Source records

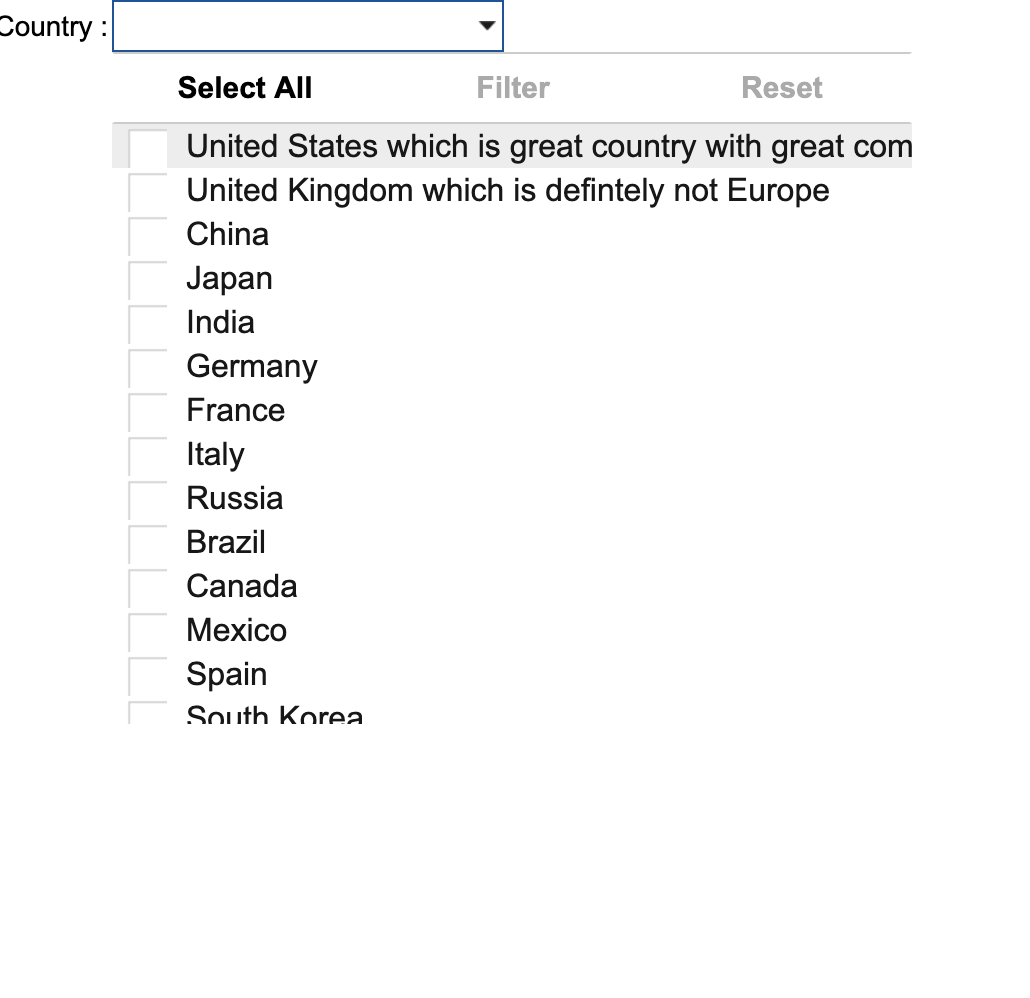The height and width of the screenshot is (998, 1030).
Task: Check the United Kingdom checkbox
Action: [x=148, y=192]
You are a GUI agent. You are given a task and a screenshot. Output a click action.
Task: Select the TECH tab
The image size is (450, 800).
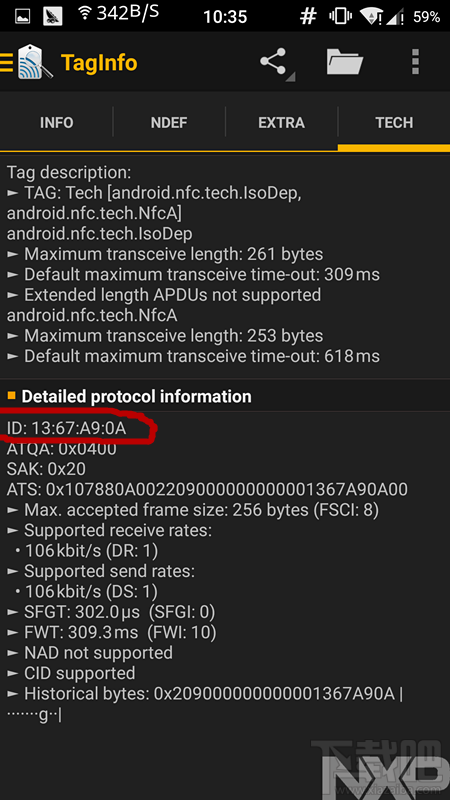(394, 123)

__Problem description__
What is wanted is an exact copy of the lines from the line with "You are a GUI" through the end of the records, both ends included, pictures excluded.

__Answer to this task__
You are a GUI agent. You are given a task and a screenshot. Output a click action.
Task: Select the TECH tab
The image size is (450, 800).
(394, 123)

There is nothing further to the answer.